The Brazen Head opened its mouth as though it were about to speak; about to solve all their problems with some deep and meaningful words of wisdom.
“Cripes,” Petra said only a moment before the Brazen Head let loose with a hair-raising scream so extreme and unrelenting in its intensity that Emerson was unable to endure it. He threw the Head to the Count. The mechanical, fortune-telling head went silent as it sailed through the air; the sudden cessation of sound leant the illusion of time passing in slow motion but the moment Count Bologna caught it the shockingly loud shrieking recommenced and time resumed its chaotic pace. The Count, spooked by the unbearable wailing threw the head to the Squire. Sweet silence reigned again, until Malus caught the head and the screaming started once more. Malus threw the head to Petra, who threw it to Cyrus who returned it to the pillowcase he’d retrieved from Emerson. The Brazen Head fell silent.
“What a nasty device,” said Emerson. “I’m not even sure I want partial custody anymore. You can divide my days between Petra, Cyrus and the Squire.”

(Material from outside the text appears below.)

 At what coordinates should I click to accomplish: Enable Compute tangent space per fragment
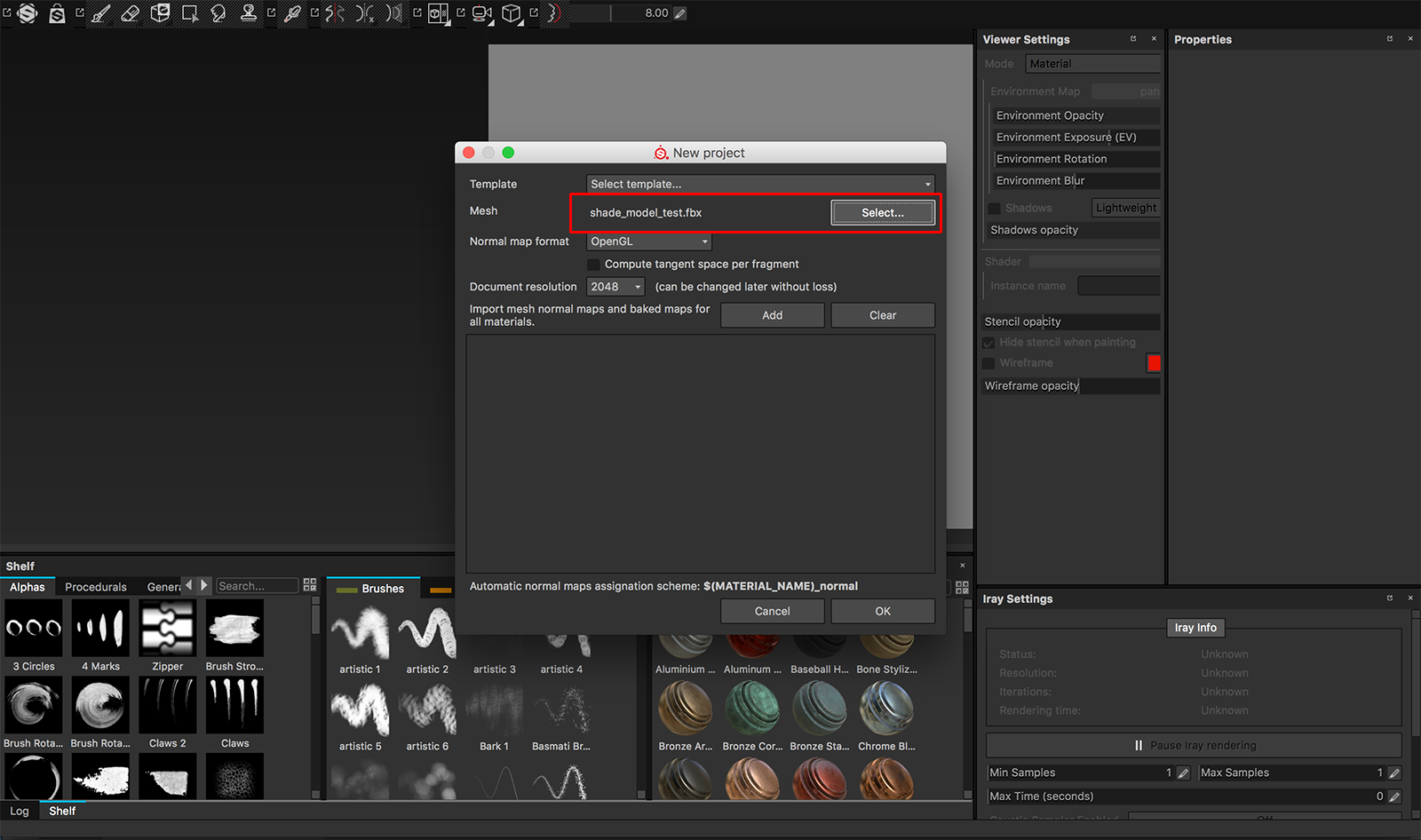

A loud cracking sound, almost like the crisp snap of artillery fire reminded all of the dire situation. “Did that cracking sound come from the floor?” asked Emerson, eyes wide beneath his black Halloween mask.
“The fire!” said Malus. “It’s starting to get to the beams.”
Though water continued to flood from the water-closet, the floor’s inclination channeled the flow along the wall to the far corner where it seeped beneath the wainscoting and drained into the walls of the offices below. It didn’t seem as though the flooding would have any immediate effect on the fire.
“Quick!” Emerson called out. “Everyone to the windows. We’ve got to get out of here before the smoke suffocates us. Kaylee’s waiting just above in her airship.”
Petra reached the window first. She looked up and waved to Kaylee, then looked down and let out a shriek and a curse. “It’s Mr. Underbite!” she called back. “He’s down there and he don’t look too happy.”
“He’s down there now?” Cyrus couldn’t hide the concern from his voice as he ran to the window. “Where, I don’t see him.”
“He was down there,” said Petra. “He just came inside the building. I figure we got about two minutes before he comes storming through that office door.”